The announcement came after researchers at Hong Kong University said they found similarities between a virus found in the cats and in a suspected SARS patient in Guangdong, suggesting the disease might have jumped from animals.
"We will take resolute measures to close all the wildlife markets in Guangdong and to kill the civet cats," Feng said on the national noon newscast of China Central Television.
CCTV said there were believed to be about 10,000 civet cats on sale in Guangdong wildlife markets.
Civets were cited by scientists as a possible source of SARS, which is believed to have begun in Guangdong. The disease killed 349 people on China's mainland and 774 worldwide before subsiding in June.
China banned trade in civets and 53 other wild animals last April amid sweeping efforts to stop the spread of SARS. That prohibition was lifted in August despite warnings by scientists that the animals might still be a health threat.
The new ban was announced as Chinese and international experts were trying to confirm whether a 32-year-old television producer identified as a possible SARS case has the virus.
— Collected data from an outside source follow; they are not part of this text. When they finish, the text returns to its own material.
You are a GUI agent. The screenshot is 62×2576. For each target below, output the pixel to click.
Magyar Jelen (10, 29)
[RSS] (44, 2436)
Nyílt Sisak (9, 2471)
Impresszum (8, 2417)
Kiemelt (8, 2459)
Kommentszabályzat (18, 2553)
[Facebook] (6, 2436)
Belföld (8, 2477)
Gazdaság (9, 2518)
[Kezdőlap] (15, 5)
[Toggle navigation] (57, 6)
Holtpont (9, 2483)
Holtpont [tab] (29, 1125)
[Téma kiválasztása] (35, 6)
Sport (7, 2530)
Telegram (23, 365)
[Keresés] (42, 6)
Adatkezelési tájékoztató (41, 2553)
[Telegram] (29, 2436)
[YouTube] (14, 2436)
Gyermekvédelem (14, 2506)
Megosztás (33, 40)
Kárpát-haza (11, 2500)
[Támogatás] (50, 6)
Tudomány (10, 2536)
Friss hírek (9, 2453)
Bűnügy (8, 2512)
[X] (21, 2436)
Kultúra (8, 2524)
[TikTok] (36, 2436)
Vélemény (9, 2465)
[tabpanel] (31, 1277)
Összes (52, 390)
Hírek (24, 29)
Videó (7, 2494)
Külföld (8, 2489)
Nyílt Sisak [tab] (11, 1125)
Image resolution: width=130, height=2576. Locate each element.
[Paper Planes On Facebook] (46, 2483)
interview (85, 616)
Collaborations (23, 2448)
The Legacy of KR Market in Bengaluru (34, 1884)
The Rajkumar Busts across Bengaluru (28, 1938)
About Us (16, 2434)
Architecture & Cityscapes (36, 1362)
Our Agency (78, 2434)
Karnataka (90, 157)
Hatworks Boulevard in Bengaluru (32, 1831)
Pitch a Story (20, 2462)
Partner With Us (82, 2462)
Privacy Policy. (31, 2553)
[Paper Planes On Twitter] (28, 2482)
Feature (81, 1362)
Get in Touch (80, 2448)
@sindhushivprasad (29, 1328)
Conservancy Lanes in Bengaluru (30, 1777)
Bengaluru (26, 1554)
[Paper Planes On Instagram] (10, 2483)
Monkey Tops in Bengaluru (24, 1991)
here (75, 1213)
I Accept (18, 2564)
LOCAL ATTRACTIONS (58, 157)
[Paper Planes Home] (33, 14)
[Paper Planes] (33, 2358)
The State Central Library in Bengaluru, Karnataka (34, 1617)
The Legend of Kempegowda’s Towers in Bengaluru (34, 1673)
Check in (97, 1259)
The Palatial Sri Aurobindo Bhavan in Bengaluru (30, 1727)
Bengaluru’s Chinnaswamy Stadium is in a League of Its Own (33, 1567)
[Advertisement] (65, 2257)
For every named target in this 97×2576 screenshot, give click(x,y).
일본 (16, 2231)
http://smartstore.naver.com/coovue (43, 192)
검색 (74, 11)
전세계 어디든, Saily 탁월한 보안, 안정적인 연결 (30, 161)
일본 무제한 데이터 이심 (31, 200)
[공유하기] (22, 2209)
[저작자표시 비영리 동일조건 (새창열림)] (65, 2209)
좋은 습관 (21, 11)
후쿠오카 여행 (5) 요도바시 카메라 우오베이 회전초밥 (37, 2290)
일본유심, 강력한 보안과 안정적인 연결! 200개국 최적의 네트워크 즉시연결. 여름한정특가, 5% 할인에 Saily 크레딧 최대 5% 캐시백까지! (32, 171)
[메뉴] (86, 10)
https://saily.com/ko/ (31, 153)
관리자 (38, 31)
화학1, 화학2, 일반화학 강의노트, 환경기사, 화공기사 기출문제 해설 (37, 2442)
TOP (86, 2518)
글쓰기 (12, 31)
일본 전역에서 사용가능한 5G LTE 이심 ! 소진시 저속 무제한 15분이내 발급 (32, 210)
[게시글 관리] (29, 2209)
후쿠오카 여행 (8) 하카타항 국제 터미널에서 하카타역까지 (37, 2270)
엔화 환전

They say that after three weeks of inconclusive tests, they expect to announce a decision this week.
Wang said the patient was recovering.
Also Monday, Chinese health officials denied reports by Hong Kong newspapers that a waitress at a wild game restaurant in Guangzhou, the Guangdong provincial capital, was a suspected SARS case.
"We do have a fever patient due to pneumonia, but this has no direct connection with any suspected SARS case," the official Xinhua News Agency quoted Wang Ming, deputy director of the Guangzhou municipal disease prevention and control center, as saying.
"We have taken necessary medical measures towards the patient with a fever," Wang was quoted as saying. "Our diseases prevention and control centers are examining and closely monitoring the situation."
In the Philippines, health officials said Monday they have isolated a woman suspected of contracting the SARS virus while working in Hong Kong.
SARS test results were expected later Monday, Health Department official Dennis Magat said.
He said the woman was isolated in a Manila hospital after developing a fever upon arrival from Hong Kong. It wasn't immediately clear when she arrived in the Philippines.
"We are waiting for a test to confirm if she has SARS," Magat said.
Last year, the Philippines reported 12 SARS cases, including two deaths. All but four were traced back to a Filipina nurse who contracted the virus in Toronto and infected her father after returning home. Both have died.
Civet musk gland secretions are used as fixatives in many expensive perfumes.
This illustrates why Chicoms can't be trusted.
Maybe one of these days we will apply this logic when confronted with too many lawyers that cause pain and suffering.